According to the Assn. of American Medical Colleges, more than a third of all graduates of private medical schools this year will have to repay student loans in excess of $75,000. According to the students, the accumulated debt of BU graduates often ranges between $100,000 and $200,000.

In the past, aspiring doctors freely took on big debts, confident that their future salaries would enable them to pay them off quickly. Now, students say they fear that if health care reform drastically limits their income, it will be hard for them to repay the loans.

“It’s not like as soon as ‘M.D.’ is attached to your name, you’re wealthy,” Lynch said. “You go through years of training after that where, for the hours that you’re working, you are relatively poor. You are working 60 to 80 hours a week, making $22,000 to $28,000 a year as a resident with loans of $100,000 or more that you’re paying back. That’s not wealthy. Some loans can be deferred through residency, but others can’t. You have to start paying them off right after graduation.”

For that reason, the students say they want Clinton’s health care reform proposal to include new financing for medical education or perhaps a program offering to forgive education loans for those who sign up for national service.

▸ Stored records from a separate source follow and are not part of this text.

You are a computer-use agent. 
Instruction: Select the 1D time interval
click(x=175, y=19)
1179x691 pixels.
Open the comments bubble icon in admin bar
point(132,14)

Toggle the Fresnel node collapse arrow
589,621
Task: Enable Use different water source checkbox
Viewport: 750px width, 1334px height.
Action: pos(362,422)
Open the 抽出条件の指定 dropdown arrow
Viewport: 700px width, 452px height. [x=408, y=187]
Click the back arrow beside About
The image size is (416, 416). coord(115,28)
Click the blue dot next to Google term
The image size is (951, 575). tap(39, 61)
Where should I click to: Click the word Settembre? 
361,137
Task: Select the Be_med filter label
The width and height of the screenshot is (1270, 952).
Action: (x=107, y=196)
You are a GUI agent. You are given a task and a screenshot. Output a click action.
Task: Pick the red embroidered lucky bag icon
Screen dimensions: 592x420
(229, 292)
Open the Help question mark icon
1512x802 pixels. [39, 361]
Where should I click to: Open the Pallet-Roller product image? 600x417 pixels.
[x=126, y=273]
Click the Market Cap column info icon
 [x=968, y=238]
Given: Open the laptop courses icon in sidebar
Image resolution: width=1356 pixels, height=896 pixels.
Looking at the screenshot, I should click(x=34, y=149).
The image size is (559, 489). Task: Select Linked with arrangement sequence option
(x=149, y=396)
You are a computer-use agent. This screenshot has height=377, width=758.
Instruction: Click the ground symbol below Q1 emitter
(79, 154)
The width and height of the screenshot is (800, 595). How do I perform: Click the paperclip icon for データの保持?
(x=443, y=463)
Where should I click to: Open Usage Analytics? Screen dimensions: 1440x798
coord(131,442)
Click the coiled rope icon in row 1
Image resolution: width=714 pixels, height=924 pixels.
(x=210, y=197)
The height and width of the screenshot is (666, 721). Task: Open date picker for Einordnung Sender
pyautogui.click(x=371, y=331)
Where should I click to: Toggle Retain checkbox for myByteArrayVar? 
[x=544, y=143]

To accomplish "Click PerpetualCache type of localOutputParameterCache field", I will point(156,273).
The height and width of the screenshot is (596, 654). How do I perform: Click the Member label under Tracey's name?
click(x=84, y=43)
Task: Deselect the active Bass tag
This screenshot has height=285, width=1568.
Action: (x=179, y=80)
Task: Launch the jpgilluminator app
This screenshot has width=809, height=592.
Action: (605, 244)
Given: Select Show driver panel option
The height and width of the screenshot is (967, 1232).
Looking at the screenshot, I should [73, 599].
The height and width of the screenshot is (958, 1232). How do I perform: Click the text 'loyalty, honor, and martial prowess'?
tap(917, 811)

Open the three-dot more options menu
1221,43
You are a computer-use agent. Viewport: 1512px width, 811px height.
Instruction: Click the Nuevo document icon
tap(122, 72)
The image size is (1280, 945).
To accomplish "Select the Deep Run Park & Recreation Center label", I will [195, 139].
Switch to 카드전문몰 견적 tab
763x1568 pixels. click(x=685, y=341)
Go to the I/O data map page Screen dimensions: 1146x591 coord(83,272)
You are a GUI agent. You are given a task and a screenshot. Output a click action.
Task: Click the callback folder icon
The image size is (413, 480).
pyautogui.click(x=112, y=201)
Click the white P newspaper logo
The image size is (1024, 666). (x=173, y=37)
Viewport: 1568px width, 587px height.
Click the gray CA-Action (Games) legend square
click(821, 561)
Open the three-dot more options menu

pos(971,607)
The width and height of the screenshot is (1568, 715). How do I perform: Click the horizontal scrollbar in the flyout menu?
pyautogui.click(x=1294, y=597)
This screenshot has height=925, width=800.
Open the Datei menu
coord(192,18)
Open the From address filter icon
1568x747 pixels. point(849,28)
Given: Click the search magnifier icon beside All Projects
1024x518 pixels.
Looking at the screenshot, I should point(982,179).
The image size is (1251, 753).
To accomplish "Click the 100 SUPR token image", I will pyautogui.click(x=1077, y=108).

The students say they understand the need for more general practitioners in the United States. Yet when it comes to choosing a future for themselves, they are inclined to go into high-paying specialties.

Of a class of 147 about to graduate from Boston University, the students said, only about 50 are going into primary care types of medicine--general practice, internal medicine or pediatrics. Nationally, experts estimate that only about 15% of this year’s medical graduates will choose primary care.


One explanation for this trend is that graduates often select a high-paying specialty so they can pay off their education debts faster. But the BU students insisted that they were just following their personal interests.

In fact, So said she picked general surgery even though she expects health care reform to limit specialists’ incomes. “To me,” she said, “that’s not one of my main concerns. I chose to go into the field of surgery because I desire to help people, and I feel that health care reform is necessary to try to equalize the distribution of funds so all physicians could benefit.”